Men heeft de Schepper ingewisseld voor het schepsel – vers 23
De verwerping van de Schepper heeft ertoe geleid dat de mens zich gefocused heeft op het schepsel. Men heeft de Schepper verruild voor het schepsel. De Onzienlijke voor het zienlijke. De Onvergankelijke voor het tijdelijke. Het geestelijke voor het materiële.
In plaats van de eerbied voor en afhankelijkheid van God, de Schepper, volgden mensen hun eigen hartstochten met alle droevige gevolgen van dien.
In het tweede deel (vs. 24-32) lezen we wat de gevolgen zijn van deze houding. Tot driemaal toe lezen we dat God de mens heeft overgegeven aan zichzelf.
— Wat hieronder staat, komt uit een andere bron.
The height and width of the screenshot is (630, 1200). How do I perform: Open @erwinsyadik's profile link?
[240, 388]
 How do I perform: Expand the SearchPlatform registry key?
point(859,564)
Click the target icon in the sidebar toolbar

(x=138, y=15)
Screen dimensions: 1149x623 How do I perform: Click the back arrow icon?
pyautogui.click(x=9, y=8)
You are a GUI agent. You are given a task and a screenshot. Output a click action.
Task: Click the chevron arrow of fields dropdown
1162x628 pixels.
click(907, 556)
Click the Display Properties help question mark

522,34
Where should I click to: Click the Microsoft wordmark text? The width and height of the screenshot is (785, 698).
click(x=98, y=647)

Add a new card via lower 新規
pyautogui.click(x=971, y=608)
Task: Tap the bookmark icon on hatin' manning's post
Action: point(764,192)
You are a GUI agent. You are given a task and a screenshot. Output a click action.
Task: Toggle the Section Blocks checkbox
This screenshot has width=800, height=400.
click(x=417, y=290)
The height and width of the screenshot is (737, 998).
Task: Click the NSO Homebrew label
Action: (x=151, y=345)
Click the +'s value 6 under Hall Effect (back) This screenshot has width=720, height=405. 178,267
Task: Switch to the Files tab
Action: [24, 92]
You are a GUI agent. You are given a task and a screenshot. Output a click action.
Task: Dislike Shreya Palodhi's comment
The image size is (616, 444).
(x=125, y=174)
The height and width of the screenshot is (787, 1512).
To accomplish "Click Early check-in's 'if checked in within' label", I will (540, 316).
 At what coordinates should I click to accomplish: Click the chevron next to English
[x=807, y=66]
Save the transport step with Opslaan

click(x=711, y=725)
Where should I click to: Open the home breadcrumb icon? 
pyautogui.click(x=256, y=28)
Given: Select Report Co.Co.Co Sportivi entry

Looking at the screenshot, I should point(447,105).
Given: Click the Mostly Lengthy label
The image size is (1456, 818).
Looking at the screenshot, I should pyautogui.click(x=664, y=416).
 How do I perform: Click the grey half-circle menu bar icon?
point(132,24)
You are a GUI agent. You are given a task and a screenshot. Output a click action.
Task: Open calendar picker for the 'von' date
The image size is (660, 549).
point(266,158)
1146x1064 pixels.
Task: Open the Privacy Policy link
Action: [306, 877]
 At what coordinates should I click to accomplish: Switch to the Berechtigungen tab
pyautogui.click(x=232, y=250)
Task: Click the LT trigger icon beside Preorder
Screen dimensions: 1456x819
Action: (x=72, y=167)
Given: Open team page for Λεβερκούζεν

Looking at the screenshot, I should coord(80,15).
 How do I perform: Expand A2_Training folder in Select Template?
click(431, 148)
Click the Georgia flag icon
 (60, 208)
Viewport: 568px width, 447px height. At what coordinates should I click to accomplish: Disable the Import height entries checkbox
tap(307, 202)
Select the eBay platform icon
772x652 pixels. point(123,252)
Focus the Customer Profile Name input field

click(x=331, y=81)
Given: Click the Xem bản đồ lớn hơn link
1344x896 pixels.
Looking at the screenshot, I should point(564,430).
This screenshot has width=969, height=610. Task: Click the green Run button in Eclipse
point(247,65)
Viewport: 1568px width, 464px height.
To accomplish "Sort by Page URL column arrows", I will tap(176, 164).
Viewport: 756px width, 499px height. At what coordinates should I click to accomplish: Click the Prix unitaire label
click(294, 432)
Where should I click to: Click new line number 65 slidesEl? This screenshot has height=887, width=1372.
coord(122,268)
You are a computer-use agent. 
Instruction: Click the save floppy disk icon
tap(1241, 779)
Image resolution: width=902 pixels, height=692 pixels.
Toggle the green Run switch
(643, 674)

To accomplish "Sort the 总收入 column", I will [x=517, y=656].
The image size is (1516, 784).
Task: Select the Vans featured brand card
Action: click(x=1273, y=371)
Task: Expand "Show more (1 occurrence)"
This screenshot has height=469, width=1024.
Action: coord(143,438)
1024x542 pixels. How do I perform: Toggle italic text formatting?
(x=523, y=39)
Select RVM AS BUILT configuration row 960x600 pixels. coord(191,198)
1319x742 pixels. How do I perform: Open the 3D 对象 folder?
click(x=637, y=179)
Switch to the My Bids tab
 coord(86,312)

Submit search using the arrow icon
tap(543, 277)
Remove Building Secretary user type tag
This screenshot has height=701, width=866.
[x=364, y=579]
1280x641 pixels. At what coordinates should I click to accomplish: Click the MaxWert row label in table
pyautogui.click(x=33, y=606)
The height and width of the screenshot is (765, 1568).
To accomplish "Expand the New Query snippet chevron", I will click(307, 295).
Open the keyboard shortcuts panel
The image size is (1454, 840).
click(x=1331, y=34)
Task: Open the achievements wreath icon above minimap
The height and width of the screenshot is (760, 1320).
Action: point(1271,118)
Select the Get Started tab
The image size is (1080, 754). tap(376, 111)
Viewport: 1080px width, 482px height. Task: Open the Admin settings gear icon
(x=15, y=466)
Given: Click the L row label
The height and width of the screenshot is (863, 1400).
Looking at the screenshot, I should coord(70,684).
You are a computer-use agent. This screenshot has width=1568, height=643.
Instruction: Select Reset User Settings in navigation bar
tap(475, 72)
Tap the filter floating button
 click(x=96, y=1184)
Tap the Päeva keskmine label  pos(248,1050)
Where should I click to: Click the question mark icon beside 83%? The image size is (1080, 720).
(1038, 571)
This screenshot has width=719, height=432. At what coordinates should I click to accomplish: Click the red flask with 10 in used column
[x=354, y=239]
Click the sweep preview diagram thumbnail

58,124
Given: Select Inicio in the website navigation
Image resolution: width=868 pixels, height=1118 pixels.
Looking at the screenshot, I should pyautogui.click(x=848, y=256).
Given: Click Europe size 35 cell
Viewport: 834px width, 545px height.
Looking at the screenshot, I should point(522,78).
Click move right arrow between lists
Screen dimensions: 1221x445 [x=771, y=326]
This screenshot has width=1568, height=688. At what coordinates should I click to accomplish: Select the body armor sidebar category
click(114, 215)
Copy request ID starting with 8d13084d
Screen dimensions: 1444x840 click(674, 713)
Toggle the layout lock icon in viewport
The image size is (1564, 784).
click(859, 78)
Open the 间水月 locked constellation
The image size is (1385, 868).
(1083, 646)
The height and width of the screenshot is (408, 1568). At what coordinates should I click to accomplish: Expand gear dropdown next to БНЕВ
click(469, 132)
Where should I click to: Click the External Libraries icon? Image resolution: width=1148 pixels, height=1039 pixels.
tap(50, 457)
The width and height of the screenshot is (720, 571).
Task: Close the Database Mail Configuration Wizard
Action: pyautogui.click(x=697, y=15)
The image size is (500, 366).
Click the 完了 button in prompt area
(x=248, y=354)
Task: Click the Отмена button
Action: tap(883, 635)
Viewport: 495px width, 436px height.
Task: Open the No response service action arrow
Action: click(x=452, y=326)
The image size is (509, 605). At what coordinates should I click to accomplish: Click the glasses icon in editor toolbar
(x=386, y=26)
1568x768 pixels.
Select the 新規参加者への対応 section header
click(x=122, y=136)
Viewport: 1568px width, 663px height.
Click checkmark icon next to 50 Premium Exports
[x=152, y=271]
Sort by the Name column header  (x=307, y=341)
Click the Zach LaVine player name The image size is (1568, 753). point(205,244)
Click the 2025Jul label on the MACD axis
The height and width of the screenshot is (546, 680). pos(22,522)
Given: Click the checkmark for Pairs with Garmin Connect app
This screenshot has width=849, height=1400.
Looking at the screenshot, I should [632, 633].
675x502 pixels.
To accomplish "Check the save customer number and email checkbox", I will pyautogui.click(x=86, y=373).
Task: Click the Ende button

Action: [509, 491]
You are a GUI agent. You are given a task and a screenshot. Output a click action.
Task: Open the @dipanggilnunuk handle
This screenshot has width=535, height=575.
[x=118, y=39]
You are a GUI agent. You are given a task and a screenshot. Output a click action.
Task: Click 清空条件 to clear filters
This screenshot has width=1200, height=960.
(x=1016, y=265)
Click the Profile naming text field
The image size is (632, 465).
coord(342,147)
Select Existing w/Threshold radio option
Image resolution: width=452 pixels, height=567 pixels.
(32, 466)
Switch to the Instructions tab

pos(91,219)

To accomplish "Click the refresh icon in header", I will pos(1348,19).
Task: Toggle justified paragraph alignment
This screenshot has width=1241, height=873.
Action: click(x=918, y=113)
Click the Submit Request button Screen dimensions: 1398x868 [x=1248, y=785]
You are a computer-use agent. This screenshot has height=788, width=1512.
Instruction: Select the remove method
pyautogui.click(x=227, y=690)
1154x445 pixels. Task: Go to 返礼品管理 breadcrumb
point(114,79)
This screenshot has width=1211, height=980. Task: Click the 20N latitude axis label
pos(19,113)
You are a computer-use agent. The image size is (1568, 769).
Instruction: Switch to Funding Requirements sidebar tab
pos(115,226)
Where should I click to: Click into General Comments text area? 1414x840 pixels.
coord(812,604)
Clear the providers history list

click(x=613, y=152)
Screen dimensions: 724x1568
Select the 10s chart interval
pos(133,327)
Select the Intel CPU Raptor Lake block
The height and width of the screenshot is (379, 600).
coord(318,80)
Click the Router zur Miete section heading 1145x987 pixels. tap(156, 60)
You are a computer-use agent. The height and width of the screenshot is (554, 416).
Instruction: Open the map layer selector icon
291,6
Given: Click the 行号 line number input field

- Overgegeven aan onreinheid – vers 24
Het woord ´onreinheid´ kan ook een morele betekenis hebben. Ontering van het lichaam betekent dan ook, dat het niet meer ten dienste gesteld wordt van de Maker, maar alleen voor ´eigen´ gebruik. Niet meer ten dienste van de waarheid, maar van de leugen, zoals vers 25 verklaart. Het gaat hierbij om de verering van het schepsel, dus ook het eigen lichaam. Dit is een uiting van het feit dat men voornamelijk op zichzelf gericht is, want daar gaat het ten diepste om. Dat staat ver af van de plaats die het lichaam in de Bijbel heeft (vgl. Rom. 12:1 en 1 Kor. 6:19). - Overgegeven aan schandelijke lusten – vers 26
Die onreinheid uit zich ook in “schandelijke lusten”, zodat de natuurlijke omgang wordt verruild voor de tegennatuurlijke. We weten daar vandaag alles van af! Tegennatuurlijke (lees: homofiele) relaties moeten tegenwoordig als volstrekt normaal worden beschouwd en zij worden zelfs wettelijk gereguleerd. De Bijbel kwalificeert hier deze tegennatuurlijke omgang echter als schandelijke lusten. Zij zijn, blijkens vers 27 “…het welverdiende loon voor hun afdwaling…” Welke afdwaling? Die van vers 25: “…de waarheid Gods vervangen door de leugen en het schepsel vereerd en gediend boven de Schepper.
De mens is het zicht op de Schepper kwijt geraakt en daardoor ook het zicht op de (verhoudingen binnen de) schepping! Dit is heel fundamenteel. - Overgegeven aan verwerpelijk denken – vers 28
Het denken van de mens is losgeraakt van de gehoorzaamheid aan de Schepper en daarom verwerpelijk. Immers, niet God en Zijn Woord is nog langer de maatstaf, maar de mens zelf en zijn verlangens. Dit leidt tot een onbetamelijk handelen, waarvan hier een aantal voorbeelden worden genoemd. Het is eigenlijk een korte, maar krachtige omschrijving van het gedrag van de mens in het algemeen (zie ook Rom. 3:10 e.v.).
Dit verwerpelijke denken stemt overeen met de toestand waarin de wereld zich momenteel bevindt, onder heerschappij van de satan. “…hij is een leugenaar en de vader der leugen” (Joh. 8:44).
Enerzijds is daar de invloed van de boze en zijn systeem van leugen en bedrog; anderzijds is daar het systeem van deze wereld, die beheerst wordt door de zonde: “… de begeerte des vleses, de begeerte der ogen en een hovaardig leven…” (1 Joh. 2:16).
Deze twee samen bepalen het denken en het gedrag van de mensen in het algemeen. En dat werkt in meer of mindere mate door op alle terreinen van het leven.